Archive for the 'Lacan' Category

Yes, Terry!

I love Terry Eagleton. His new book Trouble with Strangers starts like this: “The argument of this book is…the claim that most ethical theories can be assigned to one of Jacques Lacan’s three psychoanalytical categories of the imaginary, the symbolic and the Real, or to some combination of the three…[and] to contrast them with what seems to me the richer ethics of socialism and the Judaeo-Christian tradition.” (vi).

He says some interesting things about the relation between the Christian and Lacanian visions of the human situation. One of his points is that the latter is tragic, the former not so. A few of his comments also made Lacan sound a) like an existentialist, and b) as if he’d substituted desire as a transcendent figure in place of God.

This is a really long quote but it’s quality exceeds its length.

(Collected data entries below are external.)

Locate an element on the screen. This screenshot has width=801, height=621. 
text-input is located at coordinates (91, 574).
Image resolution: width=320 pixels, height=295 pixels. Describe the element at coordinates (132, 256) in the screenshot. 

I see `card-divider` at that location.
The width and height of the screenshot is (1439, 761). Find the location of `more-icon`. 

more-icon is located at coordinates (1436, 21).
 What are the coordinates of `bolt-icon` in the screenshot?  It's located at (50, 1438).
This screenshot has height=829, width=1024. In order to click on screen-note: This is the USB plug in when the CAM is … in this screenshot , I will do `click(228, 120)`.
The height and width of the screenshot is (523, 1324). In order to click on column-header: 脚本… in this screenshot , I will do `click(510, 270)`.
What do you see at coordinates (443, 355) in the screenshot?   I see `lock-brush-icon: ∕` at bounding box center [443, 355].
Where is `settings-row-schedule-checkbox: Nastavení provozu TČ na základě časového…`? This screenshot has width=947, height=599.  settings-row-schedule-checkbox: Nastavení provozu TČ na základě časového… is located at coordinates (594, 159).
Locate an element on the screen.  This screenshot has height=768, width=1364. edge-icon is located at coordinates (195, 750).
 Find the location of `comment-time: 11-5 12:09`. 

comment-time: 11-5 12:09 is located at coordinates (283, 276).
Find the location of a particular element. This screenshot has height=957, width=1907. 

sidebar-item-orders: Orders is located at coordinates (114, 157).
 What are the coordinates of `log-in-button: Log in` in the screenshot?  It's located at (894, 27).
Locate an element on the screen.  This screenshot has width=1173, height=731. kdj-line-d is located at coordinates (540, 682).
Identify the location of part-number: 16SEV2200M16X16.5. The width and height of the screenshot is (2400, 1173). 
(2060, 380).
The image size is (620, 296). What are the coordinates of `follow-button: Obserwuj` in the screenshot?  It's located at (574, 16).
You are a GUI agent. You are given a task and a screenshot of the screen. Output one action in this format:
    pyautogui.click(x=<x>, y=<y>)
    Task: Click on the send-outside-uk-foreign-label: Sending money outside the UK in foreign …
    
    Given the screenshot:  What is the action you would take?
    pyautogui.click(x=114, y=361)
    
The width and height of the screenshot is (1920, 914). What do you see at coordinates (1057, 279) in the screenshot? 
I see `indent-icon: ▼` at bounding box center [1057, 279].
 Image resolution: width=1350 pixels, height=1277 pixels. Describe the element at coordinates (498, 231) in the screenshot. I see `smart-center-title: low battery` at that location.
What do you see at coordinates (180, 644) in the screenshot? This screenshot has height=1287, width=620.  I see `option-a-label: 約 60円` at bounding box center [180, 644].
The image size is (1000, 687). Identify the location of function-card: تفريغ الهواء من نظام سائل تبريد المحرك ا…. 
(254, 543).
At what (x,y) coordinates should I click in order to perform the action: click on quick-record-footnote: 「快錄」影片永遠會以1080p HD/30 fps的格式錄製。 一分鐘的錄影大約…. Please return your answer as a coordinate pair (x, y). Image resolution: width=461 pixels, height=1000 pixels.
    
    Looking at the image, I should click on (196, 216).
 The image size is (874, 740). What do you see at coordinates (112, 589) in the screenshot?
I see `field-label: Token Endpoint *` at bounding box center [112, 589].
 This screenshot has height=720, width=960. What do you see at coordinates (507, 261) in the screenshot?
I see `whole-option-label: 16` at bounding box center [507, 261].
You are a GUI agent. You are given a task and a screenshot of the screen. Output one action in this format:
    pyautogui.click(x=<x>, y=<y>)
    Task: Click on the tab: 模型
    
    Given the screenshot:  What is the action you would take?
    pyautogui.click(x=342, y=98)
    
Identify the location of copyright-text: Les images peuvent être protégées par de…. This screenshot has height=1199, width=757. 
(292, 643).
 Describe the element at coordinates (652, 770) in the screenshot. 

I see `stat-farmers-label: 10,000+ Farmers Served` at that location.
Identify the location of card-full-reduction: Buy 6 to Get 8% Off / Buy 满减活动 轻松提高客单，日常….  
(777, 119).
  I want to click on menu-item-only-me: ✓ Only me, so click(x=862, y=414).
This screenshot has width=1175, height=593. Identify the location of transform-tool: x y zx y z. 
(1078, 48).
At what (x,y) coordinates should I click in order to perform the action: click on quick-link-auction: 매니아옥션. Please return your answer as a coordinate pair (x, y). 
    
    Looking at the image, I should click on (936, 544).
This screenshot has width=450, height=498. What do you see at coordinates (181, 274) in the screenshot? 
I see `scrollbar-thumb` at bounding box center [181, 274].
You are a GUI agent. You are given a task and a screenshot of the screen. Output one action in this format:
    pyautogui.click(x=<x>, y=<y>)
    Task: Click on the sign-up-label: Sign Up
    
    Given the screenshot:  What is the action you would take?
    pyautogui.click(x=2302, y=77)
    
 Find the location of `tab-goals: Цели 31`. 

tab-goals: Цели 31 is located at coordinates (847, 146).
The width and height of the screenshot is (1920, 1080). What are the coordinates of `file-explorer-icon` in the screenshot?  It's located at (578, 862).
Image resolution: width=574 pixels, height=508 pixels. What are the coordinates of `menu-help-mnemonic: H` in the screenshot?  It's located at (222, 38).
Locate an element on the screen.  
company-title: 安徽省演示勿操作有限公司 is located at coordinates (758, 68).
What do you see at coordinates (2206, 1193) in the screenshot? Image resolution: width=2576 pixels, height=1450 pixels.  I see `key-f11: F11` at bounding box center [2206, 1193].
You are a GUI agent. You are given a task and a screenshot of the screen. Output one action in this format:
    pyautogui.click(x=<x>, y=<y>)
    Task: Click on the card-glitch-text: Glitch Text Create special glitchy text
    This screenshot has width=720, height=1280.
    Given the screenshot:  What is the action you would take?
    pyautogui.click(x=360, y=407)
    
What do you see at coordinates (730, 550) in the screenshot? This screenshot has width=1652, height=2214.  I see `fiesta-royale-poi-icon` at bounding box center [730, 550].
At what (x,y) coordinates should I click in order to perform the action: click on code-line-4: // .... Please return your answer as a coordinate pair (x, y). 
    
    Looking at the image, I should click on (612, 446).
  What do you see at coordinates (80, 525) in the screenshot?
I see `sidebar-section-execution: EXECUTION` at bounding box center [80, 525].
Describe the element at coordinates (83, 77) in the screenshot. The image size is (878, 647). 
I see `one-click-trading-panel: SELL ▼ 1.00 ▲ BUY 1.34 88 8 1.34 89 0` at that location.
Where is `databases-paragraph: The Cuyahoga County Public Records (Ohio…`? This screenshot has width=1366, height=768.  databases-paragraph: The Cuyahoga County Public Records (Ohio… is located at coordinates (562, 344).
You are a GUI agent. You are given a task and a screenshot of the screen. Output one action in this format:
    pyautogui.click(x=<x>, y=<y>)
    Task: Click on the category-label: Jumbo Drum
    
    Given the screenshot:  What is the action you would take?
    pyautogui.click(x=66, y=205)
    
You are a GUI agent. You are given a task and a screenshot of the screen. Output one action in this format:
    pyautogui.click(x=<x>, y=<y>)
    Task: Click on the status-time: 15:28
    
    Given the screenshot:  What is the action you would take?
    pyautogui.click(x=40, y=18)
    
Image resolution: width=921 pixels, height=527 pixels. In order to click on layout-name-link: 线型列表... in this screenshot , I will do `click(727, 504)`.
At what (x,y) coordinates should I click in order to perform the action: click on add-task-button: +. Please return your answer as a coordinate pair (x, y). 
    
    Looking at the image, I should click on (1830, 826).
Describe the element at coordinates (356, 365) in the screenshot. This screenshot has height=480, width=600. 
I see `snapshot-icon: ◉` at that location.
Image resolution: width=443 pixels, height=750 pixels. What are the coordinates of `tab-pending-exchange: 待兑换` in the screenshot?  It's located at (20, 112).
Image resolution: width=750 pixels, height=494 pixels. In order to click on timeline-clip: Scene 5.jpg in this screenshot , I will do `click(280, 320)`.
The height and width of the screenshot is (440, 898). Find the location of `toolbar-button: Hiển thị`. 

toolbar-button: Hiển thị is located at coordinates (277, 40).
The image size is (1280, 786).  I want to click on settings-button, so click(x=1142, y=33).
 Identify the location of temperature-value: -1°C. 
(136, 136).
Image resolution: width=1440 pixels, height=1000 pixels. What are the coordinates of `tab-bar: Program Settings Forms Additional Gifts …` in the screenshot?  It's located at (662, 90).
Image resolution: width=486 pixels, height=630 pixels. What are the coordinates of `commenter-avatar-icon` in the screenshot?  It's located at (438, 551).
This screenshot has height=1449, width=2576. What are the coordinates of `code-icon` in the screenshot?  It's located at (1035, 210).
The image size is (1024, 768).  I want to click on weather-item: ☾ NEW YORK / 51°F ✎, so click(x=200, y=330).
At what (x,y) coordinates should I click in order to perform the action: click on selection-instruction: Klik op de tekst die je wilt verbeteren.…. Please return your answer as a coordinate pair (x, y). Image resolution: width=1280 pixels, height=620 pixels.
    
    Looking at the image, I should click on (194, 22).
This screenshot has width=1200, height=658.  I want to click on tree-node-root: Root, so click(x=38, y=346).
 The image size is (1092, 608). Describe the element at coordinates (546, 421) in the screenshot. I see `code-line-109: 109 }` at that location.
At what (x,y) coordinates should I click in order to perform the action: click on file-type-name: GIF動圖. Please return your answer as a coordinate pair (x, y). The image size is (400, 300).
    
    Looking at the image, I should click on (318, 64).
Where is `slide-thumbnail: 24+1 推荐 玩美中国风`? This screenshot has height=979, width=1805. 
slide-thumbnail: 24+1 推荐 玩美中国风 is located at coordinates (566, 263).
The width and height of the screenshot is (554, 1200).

The crucifixion is traditionally regarded as the moment in which Christ assumes and redeems human guilt. The guilt in question springs from the lethal collusion of law and desire, as the law or superego drives us not only to punish ourselves for our illicit yearnings but to reap an obscene pleasure from the process, a pleasure which in turn provokes a deeper guilt and thus a more savage self-laceration. If the death of Christ is meant to break open this spiral, it is because, we have seen, it reveals the law of the Father to be the law of love and justice rather than a death-dealing power. It proclaims the law as grace – as love, ecstasy, liberation, joyful abundance of life – rather than as a yoke of oppression.

Lacanian thought sees a tragic rift between the subject and the Other – between what we are as subjects, and what the inscrutable Other may demand of us. To say that Jesus is the ‘Son’, by contrast, is to claim that what he is for the Other known as God is also what he is for himself. The source of love, and the source of his personal existence, are identical. He is at one with the law of the Father, a transparent signifier (or ‘Word’) of it, born wholly of love rather than of the flesh; and it is because of this faithful identification with the roots of his identity, this refusal to give up on his loving trust in the ground of his being, that he is tortured and murdered. His fidelity to the law of the Father is itself an example of limitless love, and thus a revelation of the Father himself. God is not simply the object of his desire, but the source of it; so that the ‘bad’ infinity of Lacanian desire, whose object perpetually gives it the slip, yields to a desire for the good which is only possible if the good is somehow already enjoyed….In this sense, the infinity of desire gives way to an eternity of abundant life. It is charity which is most importantly limitless, not desire. Desire is no longer perpetual loss, once it has assumed the form of faith. Since, however, our morbid clamour is for the Other to chastise rather than forgive us, we are reluctant to relinquish the jouissance we reap from such self-punitive fantasies. It is hard to accept the scandal that there could be an Otherness which was actually on our side. To acknowledge this would mean forgoing the masochistic delight which binds us to the law, and would thus require a root-and-branch transformation of the self.

To claim that Jesus is the ‘Son’ of the Father, then, is to say that he is the authentic image of the Father, revealing him as a friend, lover, and fellow-victim rather than as a patriarchal Nobodaddy, Satanic judge or bloodthirsty despot…

The idolatrous, superegoic image of the law is consequently toppled from its pride of place. Because of this, it is now possible in principle to love and desire without guilt. The lack of being which is desire can be seen as a trace of that deeper negativity which is God. We are thus set free from the tragic condition in which desire provokes the malicious sadism of the law, and thus nurtures in us that festering culture of guilt for which the classical Christian term is original sin. Astonishingly, a non-obscene form of jouissance or ecstasy now becomes possible…[Love is now revealed as] the Janus-faced Real. If desire is no longer illicit – if we can now love one another without guilt – it is because we have accepted the intolerable fact that the source of this love has always-already forgiven us, accepts us just as we are in all our moral squalor, and demands nothing from us other than that he should be allowed to love us. There is, astonishingly, a form of the Real which desires our welfare rather than disrupts it, and which will not let us founder. We are thereby rudely robbed of the obscene pleasure of our remorse, which at least assures us that we exist.

Quick question about Lacanian subjects

Does Lacan overdo the instability of the subject and the instability of their inhabitation of social roles? I don’t think they are often particularly unstable, and I think they’re more stable in the working class than in other classes. I think this latter point has something to do with postmodernism being a luxury (as my wife would say). Those with less money are typically less able to indulge in fluid subjectivity; they’re too busy surviving.